» GOAL OF THE EXERCISE
Put only the stretch of lines from the one containing "The height and" through the one containing "coord(58,377)" into a numbered list, leaving out any blank lines.

» DATA LISTING
_ _ _ _ _ _ _

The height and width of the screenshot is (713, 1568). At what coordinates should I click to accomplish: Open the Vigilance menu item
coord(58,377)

_ _ _ _ _ _ _

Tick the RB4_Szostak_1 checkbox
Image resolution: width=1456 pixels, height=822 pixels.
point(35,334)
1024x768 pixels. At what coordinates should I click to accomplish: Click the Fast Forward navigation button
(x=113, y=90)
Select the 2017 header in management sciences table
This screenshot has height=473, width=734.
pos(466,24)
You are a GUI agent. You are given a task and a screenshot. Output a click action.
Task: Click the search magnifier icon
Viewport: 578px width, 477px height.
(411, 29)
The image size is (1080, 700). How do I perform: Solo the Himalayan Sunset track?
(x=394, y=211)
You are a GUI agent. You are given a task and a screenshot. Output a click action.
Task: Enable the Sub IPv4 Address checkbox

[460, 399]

_ _ _ _ _ _ _

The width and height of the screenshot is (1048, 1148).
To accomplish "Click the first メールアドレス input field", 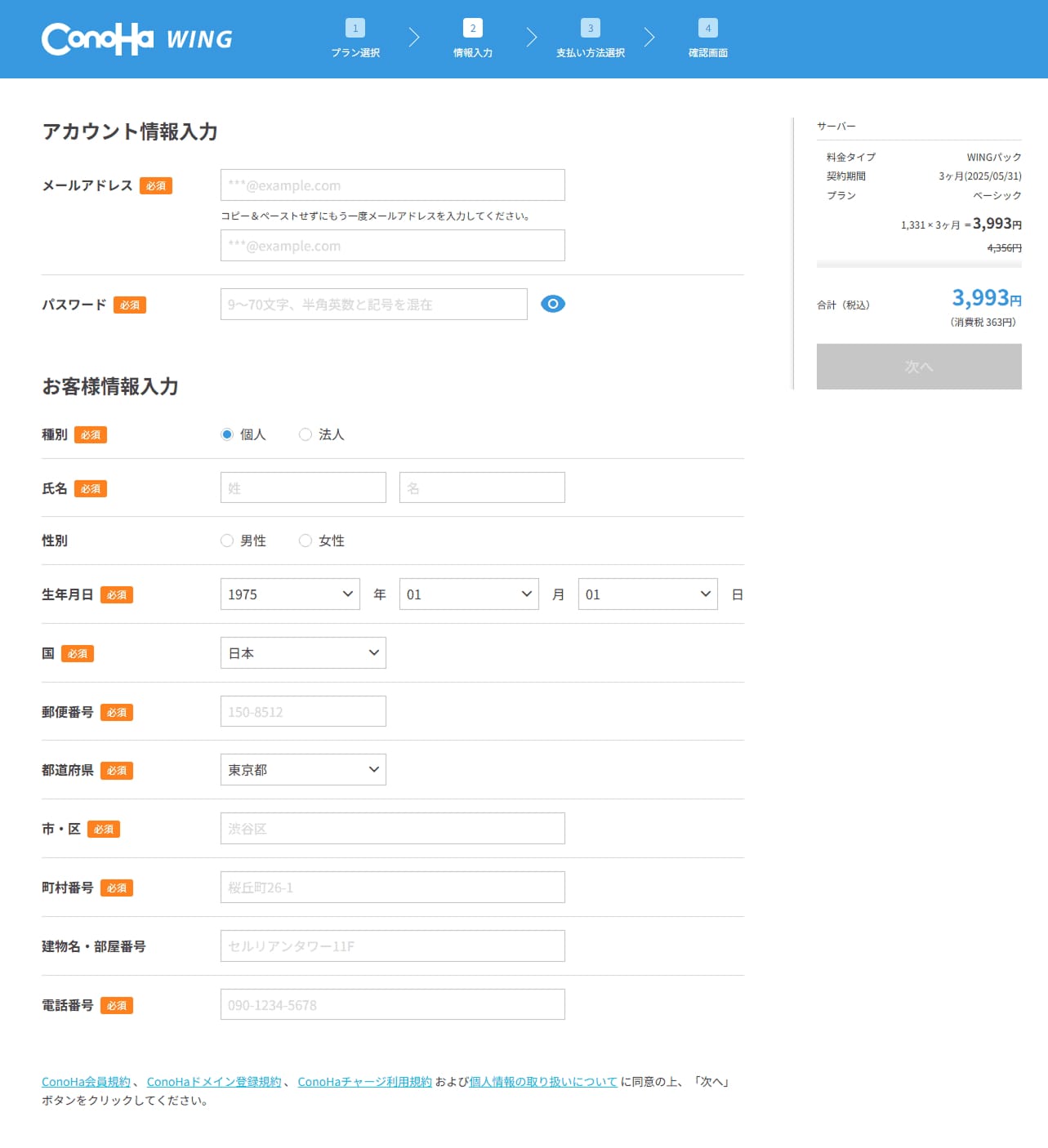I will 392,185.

_ _ _ _ _ _ _

» WRITTEN ANSWER
1. The height and width of the screenshot is (713, 1568). At what coordinates should I click to accomplish: Open the Vigilance menu item
2. coord(58,377)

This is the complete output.